### Provided entries ###

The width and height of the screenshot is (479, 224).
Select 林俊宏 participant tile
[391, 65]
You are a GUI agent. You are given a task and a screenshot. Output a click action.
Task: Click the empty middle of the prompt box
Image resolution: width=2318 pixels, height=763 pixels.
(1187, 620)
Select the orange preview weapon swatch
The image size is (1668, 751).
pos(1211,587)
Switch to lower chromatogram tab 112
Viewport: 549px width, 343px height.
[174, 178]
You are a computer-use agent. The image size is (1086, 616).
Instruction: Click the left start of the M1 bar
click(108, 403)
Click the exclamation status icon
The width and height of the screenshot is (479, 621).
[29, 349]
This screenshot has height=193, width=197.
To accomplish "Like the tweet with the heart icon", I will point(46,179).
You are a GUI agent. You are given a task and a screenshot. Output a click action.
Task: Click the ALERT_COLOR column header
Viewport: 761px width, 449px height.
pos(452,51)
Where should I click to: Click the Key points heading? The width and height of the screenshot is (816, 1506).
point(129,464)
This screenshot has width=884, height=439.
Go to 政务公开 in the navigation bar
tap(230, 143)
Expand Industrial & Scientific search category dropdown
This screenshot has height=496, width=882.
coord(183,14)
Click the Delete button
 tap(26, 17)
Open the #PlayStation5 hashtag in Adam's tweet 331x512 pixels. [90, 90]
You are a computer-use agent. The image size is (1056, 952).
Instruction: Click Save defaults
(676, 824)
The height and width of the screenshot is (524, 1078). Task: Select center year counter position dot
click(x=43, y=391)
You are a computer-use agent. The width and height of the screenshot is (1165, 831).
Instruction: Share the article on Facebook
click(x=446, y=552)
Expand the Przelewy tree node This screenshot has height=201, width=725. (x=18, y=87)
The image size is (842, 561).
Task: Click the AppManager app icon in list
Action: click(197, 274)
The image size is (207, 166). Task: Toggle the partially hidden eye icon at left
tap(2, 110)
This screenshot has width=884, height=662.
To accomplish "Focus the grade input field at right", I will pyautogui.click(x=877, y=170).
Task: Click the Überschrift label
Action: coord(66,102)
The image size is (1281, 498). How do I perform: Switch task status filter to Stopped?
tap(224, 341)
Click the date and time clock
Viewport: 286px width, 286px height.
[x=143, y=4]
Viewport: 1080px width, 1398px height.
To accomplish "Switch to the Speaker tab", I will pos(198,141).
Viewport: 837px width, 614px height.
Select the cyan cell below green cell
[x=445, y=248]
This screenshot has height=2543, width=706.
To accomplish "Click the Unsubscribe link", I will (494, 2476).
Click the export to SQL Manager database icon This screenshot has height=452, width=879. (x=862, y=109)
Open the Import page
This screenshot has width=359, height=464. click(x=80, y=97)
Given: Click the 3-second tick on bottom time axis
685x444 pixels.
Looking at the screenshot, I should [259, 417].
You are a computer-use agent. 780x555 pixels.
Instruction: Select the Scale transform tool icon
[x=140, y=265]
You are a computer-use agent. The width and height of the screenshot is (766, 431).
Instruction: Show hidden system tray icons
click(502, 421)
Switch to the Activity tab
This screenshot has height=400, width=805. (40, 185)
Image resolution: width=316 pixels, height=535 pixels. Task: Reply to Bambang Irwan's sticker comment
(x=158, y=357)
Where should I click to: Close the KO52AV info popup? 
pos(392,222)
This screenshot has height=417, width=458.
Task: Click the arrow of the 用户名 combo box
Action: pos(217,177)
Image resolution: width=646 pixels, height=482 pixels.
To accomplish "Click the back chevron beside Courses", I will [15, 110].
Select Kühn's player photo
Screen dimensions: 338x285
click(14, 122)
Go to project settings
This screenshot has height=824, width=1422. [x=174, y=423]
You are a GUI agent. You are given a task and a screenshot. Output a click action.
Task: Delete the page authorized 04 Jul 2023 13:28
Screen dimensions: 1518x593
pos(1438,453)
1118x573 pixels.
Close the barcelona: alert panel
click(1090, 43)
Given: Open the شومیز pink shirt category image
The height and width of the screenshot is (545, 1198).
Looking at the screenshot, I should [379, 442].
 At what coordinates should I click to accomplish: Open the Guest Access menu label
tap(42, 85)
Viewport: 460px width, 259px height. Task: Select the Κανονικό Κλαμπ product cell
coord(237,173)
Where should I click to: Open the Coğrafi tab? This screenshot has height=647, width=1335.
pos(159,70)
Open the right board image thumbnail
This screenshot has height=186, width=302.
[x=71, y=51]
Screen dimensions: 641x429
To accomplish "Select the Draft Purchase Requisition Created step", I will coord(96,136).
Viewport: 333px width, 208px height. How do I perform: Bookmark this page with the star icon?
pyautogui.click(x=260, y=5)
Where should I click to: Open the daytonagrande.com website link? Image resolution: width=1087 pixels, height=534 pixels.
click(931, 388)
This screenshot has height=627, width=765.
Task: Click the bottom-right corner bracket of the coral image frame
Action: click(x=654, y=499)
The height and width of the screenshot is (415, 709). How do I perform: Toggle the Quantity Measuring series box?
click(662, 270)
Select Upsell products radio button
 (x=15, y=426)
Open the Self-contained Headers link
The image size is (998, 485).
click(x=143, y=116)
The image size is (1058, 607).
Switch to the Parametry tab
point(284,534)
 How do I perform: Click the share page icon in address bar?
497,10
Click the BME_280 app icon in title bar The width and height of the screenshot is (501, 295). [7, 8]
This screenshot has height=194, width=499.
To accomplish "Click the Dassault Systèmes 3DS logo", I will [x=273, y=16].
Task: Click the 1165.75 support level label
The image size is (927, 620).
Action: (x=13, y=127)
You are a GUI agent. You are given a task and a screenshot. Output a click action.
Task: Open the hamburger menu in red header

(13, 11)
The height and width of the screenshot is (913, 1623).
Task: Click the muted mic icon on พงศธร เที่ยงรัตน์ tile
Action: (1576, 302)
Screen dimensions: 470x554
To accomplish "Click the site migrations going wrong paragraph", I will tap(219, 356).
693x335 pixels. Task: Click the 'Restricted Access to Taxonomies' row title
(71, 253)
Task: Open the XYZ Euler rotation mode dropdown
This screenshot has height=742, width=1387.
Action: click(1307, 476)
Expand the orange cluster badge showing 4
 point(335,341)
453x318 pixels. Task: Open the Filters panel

###

Task to carry out: Reproduce each entry exactly, leaving out nothing.

Answer to this task:
The width and height of the screenshot is (479, 224).
Select 林俊宏 participant tile
[391, 65]
You are a GUI agent. You are given a task and a screenshot. Output a click action.
Task: Click the empty middle of the prompt box
Image resolution: width=2318 pixels, height=763 pixels.
(1187, 620)
Select the orange preview weapon swatch
The image size is (1668, 751).
pos(1211,587)
Switch to lower chromatogram tab 112
Viewport: 549px width, 343px height.
[174, 178]
You are a computer-use agent. The image size is (1086, 616).
Instruction: Click the left start of the M1 bar
click(108, 403)
Click the exclamation status icon
The width and height of the screenshot is (479, 621).
[29, 349]
This screenshot has height=193, width=197.
To accomplish "Like the tweet with the heart icon", I will point(46,179).
You are a GUI agent. You are given a task and a screenshot. Output a click action.
Task: Click the ALERT_COLOR column header
Viewport: 761px width, 449px height.
pos(452,51)
Where should I click to: Click the Key points heading? The width and height of the screenshot is (816, 1506).
point(129,464)
This screenshot has width=884, height=439.
Go to 政务公开 in the navigation bar
tap(230, 143)
Expand Industrial & Scientific search category dropdown
This screenshot has height=496, width=882.
coord(183,14)
Click the Delete button
 tap(26, 17)
Open the #PlayStation5 hashtag in Adam's tweet 331x512 pixels. [90, 90]
You are a computer-use agent. The image size is (1056, 952).
Instruction: Click Save defaults
(676, 824)
The height and width of the screenshot is (524, 1078). Task: Select center year counter position dot
click(x=43, y=391)
You are a computer-use agent. The width and height of the screenshot is (1165, 831).
Instruction: Share the article on Facebook
click(x=446, y=552)
Expand the Przelewy tree node This screenshot has height=201, width=725. (x=18, y=87)
The image size is (842, 561).
Task: Click the AppManager app icon in list
Action: click(197, 274)
The image size is (207, 166). Task: Toggle the partially hidden eye icon at left
tap(2, 110)
This screenshot has width=884, height=662.
To accomplish "Focus the grade input field at right", I will pyautogui.click(x=877, y=170).
Task: Click the Überschrift label
Action: coord(66,102)
The image size is (1281, 498). How do I perform: Switch task status filter to Stopped?
tap(224, 341)
Click the date and time clock
Viewport: 286px width, 286px height.
[x=143, y=4]
Viewport: 1080px width, 1398px height.
To accomplish "Switch to the Speaker tab", I will pos(198,141).
Viewport: 837px width, 614px height.
Select the cyan cell below green cell
[x=445, y=248]
This screenshot has height=2543, width=706.
To accomplish "Click the Unsubscribe link", I will (494, 2476).
Click the export to SQL Manager database icon This screenshot has height=452, width=879. (x=862, y=109)
Open the Import page
This screenshot has width=359, height=464. click(x=80, y=97)
Given: Click the 3-second tick on bottom time axis
685x444 pixels.
Looking at the screenshot, I should [259, 417].
You are a computer-use agent. 780x555 pixels.
Instruction: Select the Scale transform tool icon
[x=140, y=265]
You are a computer-use agent. The width and height of the screenshot is (766, 431).
Instruction: Show hidden system tray icons
click(502, 421)
Switch to the Activity tab
This screenshot has height=400, width=805. (40, 185)
Image resolution: width=316 pixels, height=535 pixels. Task: Reply to Bambang Irwan's sticker comment
(x=158, y=357)
Where should I click to: Close the KO52AV info popup? 
pos(392,222)
This screenshot has height=417, width=458.
Task: Click the arrow of the 用户名 combo box
Action: pos(217,177)
Image resolution: width=646 pixels, height=482 pixels.
To accomplish "Click the back chevron beside Courses", I will [15, 110].
Select Kühn's player photo
Screen dimensions: 338x285
click(14, 122)
Go to project settings
This screenshot has height=824, width=1422. [x=174, y=423]
You are a GUI agent. You are given a task and a screenshot. Output a click action.
Task: Delete the page authorized 04 Jul 2023 13:28
Screen dimensions: 1518x593
pos(1438,453)
1118x573 pixels.
Close the barcelona: alert panel
click(1090, 43)
Given: Open the شومیز pink shirt category image
The height and width of the screenshot is (545, 1198).
Looking at the screenshot, I should [379, 442].
 At what coordinates should I click to accomplish: Open the Guest Access menu label
tap(42, 85)
Viewport: 460px width, 259px height. Task: Select the Κανονικό Κλαμπ product cell
coord(237,173)
Where should I click to: Open the Coğrafi tab? This screenshot has height=647, width=1335.
pos(159,70)
Open the right board image thumbnail
This screenshot has height=186, width=302.
[x=71, y=51]
Screen dimensions: 641x429
To accomplish "Select the Draft Purchase Requisition Created step", I will coord(96,136).
Viewport: 333px width, 208px height. How do I perform: Bookmark this page with the star icon?
pyautogui.click(x=260, y=5)
Where should I click to: Open the daytonagrande.com website link? Image resolution: width=1087 pixels, height=534 pixels.
click(931, 388)
This screenshot has height=627, width=765.
Task: Click the bottom-right corner bracket of the coral image frame
Action: click(x=654, y=499)
The height and width of the screenshot is (415, 709). How do I perform: Toggle the Quantity Measuring series box?
click(662, 270)
Select Upsell products radio button
 (x=15, y=426)
Open the Self-contained Headers link
The image size is (998, 485).
click(x=143, y=116)
The image size is (1058, 607).
Switch to the Parametry tab
point(284,534)
 How do I perform: Click the share page icon in address bar?
497,10
Click the BME_280 app icon in title bar The width and height of the screenshot is (501, 295). [7, 8]
This screenshot has height=194, width=499.
To accomplish "Click the Dassault Systèmes 3DS logo", I will [x=273, y=16].
Task: Click the 1165.75 support level label
The image size is (927, 620).
Action: (x=13, y=127)
You are a GUI agent. You are given a task and a screenshot. Output a click action.
Task: Open the hamburger menu in red header

(13, 11)
The height and width of the screenshot is (913, 1623).
Task: Click the muted mic icon on พงศธร เที่ยงรัตน์ tile
Action: (1576, 302)
Screen dimensions: 470x554
To accomplish "Click the site migrations going wrong paragraph", I will tap(219, 356).
693x335 pixels. Task: Click the 'Restricted Access to Taxonomies' row title
(71, 253)
Task: Open the XYZ Euler rotation mode dropdown
This screenshot has height=742, width=1387.
Action: click(1307, 476)
Expand the orange cluster badge showing 4
 point(335,341)
453x318 pixels. Task: Open the Filters panel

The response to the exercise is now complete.